She couldn’t deal with it. If…if Johnny could to that to one girl, he could do
it to you, too.” I shook my head. For a moment, I couldn’t believe it, not any
of it.

“What happened to the boys?” I wanted to hear it. I
wanted to hear her say it.

“The boys are all in prison; all of them except
Johnny.” The words made my stomach sink to my knees.
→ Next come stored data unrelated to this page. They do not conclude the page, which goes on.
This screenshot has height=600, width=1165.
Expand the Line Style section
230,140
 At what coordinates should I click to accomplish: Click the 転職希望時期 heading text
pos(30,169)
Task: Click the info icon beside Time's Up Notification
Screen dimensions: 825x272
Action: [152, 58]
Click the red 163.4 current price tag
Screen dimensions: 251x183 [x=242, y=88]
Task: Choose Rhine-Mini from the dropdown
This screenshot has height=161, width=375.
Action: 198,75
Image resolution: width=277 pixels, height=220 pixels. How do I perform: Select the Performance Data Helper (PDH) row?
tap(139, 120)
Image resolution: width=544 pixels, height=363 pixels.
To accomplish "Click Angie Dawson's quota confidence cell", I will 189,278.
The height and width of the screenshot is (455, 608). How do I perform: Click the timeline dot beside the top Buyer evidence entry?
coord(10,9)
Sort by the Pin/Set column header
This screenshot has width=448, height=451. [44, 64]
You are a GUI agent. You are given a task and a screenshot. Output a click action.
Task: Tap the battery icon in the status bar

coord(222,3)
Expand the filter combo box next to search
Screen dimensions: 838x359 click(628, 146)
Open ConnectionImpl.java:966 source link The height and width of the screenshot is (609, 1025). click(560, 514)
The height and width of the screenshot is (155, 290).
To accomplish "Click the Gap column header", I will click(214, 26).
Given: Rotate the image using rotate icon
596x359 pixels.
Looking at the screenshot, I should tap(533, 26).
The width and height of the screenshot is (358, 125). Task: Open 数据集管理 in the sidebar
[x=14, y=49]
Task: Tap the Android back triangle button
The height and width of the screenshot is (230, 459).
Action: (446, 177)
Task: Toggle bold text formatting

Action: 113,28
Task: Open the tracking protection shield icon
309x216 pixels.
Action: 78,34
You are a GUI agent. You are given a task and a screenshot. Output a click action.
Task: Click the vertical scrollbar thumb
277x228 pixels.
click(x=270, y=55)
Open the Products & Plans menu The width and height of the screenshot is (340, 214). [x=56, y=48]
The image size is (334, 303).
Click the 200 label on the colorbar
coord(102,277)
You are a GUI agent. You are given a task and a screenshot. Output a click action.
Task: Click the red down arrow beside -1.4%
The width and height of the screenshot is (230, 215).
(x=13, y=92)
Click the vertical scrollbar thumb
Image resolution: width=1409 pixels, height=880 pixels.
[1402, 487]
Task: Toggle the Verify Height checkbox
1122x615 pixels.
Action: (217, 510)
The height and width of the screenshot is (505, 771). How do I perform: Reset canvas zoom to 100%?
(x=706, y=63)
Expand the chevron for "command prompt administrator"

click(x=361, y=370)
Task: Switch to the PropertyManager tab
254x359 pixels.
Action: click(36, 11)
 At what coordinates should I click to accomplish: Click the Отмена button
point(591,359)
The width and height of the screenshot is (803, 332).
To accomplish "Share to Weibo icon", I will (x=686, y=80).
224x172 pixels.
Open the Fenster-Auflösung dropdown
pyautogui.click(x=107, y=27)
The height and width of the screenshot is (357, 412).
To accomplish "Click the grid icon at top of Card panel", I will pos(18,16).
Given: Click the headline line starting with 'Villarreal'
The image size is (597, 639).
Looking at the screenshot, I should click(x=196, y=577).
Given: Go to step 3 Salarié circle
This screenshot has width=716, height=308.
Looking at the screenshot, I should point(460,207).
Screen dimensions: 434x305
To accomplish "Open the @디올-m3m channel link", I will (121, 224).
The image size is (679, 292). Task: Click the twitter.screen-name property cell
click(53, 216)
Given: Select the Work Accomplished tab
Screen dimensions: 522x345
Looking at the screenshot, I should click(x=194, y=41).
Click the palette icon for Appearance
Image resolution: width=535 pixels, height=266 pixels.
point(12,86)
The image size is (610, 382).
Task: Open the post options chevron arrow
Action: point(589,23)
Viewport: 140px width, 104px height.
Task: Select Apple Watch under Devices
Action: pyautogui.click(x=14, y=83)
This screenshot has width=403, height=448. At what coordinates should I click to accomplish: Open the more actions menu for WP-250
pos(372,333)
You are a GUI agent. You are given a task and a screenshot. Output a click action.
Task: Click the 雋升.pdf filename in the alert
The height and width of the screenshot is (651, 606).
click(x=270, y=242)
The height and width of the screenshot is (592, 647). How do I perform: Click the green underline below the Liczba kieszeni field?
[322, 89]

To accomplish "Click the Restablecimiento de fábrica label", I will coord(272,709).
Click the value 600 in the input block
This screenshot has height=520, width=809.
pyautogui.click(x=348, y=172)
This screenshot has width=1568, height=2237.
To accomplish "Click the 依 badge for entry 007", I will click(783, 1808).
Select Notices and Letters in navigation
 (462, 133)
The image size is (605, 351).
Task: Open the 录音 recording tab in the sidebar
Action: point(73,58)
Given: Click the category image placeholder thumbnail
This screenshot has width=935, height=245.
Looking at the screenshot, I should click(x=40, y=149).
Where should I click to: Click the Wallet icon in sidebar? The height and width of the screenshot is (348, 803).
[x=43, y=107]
“Well if Johnny’s not in prison, he must not have been
involved,” I ventured to argue. I could imagine my mom shaking her head.

“The world doesn’t work like that all the time, Becky,
and you know it. He’s a big hockey player — he probably got off scot-free just
because of that. Nobody wanted him to be carted off to jail when he could be
playing.” My throat felt tight, my mouth was dry. “He was a really big deal in
that town; a home hero on the ice.”

“I…I mean, come on, they have to uphold the law. I’m
sure there’s just something…” I couldn’t think of anything, though.

“Our investigator was only able to discover that there
was a sealed file on Johnny about the investigation. Nobody knows what’s in it —
except for law enforcement. And Johnny, of course. But nobody really knows what
his involvement was. Becky…if he wasn’t involved at all, then why would he have
a police file?” I didn’t have any answers for her. I had no idea what to say to
that. I took a deep breath. There had to be something that I could find out
from Johnny himself, something to make this right. I had been wrong to call my
mom before talking to the man I loved himself.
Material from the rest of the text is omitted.